Conversando ontem com um morador da Vila Nova Cachoeirinha, extrema zona norte de São Paulo, ele me disse que está aprendendo agora sobre as ruas abertas. ” Eu não sabia que isso podia, nunca tinha pensado nessa possibilidade, entende?”
Um outro morador colocou uma piscina na porta da sua casa e passou o dia se divertindo com seus filhos. ”Comprei essa piscina quando vi que todo domingo não passaria carros aqui”. Algo inimaginável há alguns meses. ” Nós não temos clube nem áreas de lazer aqui no bairro, então a gente se diverte assim e não precisamos gastar nada” – completou outra moradora.
O arquiteto Jan Gehl, responsável pela transformação de Copenhagen numa cidade amigável as bicicletas e aos pedestres – e cujo seu escritório fez uma consultoria a prefeitura de São Paulo no início da implantação das ciclovias – diz uma frase interessante à jornalista Natália Garcia neste vídeo gravado pelo Cidade para Pessoas: ” Ninguém pede por algo que não conheça, se você perguntar o que uma criança quer ganhar no Natal, ela fará uma lista de coisas que ela conheça. E sem conhecermos as possibilidades, não sabemos o quão incríveis as cidades podem ser “. Toda vez que falo sobre isso ou vejo esse vídeo, fico imaginando o rios Pinheiros e Tietê limpos.
Mas quando nós começamos a andar de bicicleta, começamos a questionar esse sistema. Por isso estamos acostumados a ouvir e a dizer frases como ” bicicleta , o segredo que vai mudar o mundo”. A bicicleta me fez repensar o meu tempo, o meu espaço e meu consumo. Parece que tudo o que eu preciso ter, tem que caber ali. Então, na verdade, não precisamos ter muito, certo?
Gustavo Tanaka, pensador e Coaching, tem alguns textos sobre essa mudança de paradigma que valem a leitura.

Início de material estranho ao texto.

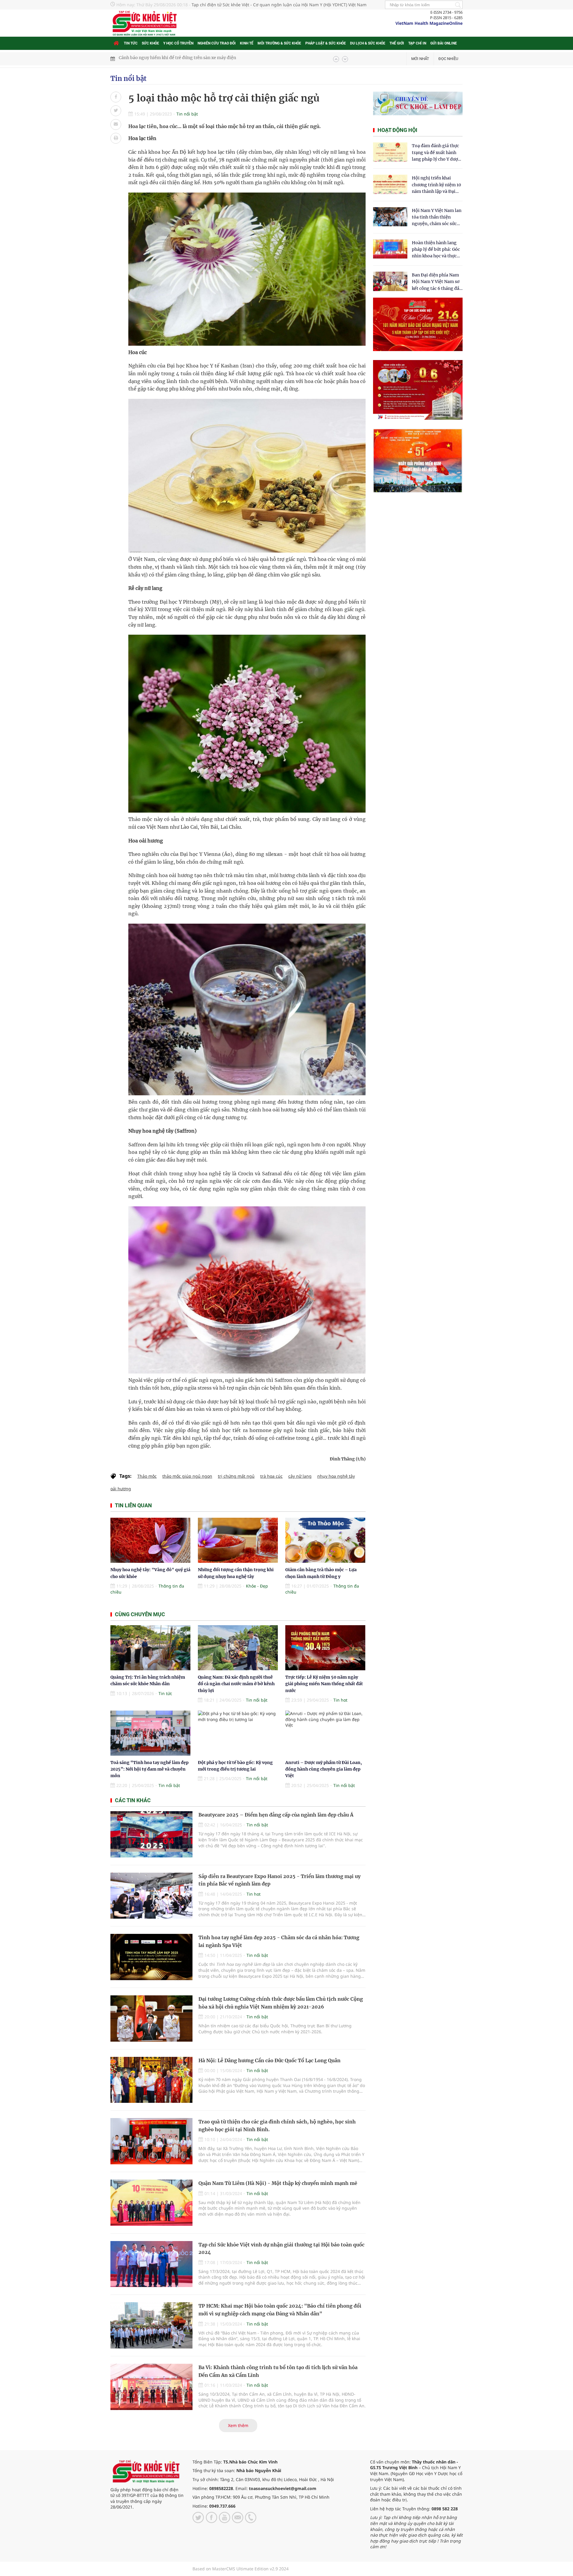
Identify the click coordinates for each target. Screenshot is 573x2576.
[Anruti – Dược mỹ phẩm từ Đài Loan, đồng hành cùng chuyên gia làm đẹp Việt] (325, 1733)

Tudo isso para dizer que a mudança está acontecendo. E talvez ela seja mais rápida do que imaginamos. Houve tanta resistência às ciclovias, mas houve ao mesmo tempo uma adesão absurda também. Quando o Ministério Público tentou barrar suas obras, em março de 2015, mais de 7.000 pessoas encheram a Paulista de bicicletas, numa demonstração de que aquilo até então desconhecido, era aceito pela população. Assim como a Paulista e outras ruas abertas ao lazer aos domingos.
E tudo isso também pra contar uma história pessoal: em setembro recebi uma mensagem da minha irmã perguntando sobre dicas para a segurança dela, que tinha começado a ir de bicicleta para o trabalho. Fiquei tão perplexa que publiquei ( com a autorização dela) o diálogo aqui. O título era: “Tragam meus sais. Minha irmã começou a ir para o trabalho de bicicleta!”
Perplexa porque minha irmã sempre me achou meio hippie, meio louca e eu sempre achei ela uma patricinha. Mas convivemos como irmãs, ora brigando, ora nos amando!
Logo depois vi que ela compartilhou um texto do “Vá de Bike”. Pensei: vixe, ela não desistiu, está mesmo indo pro trabalho de bicicleta. Depois vi ela comentando no grupo da Bicicletada!!!!! E neste domingo ela publicou três fotos com a seguinte legenda:
Se a minha irmã já se converteu, há esperança. Tragam meus sais e meus açúcares desta vez! O mundo está mesmo mudando!!!! 🙂 E nas festas de família, parece que ganhei uma aliada. Ufa.
***
Rachel Schein é fotógrafa, jornalista e ciclo-ativista. Edita e mantém o seu blog Página da Rachel.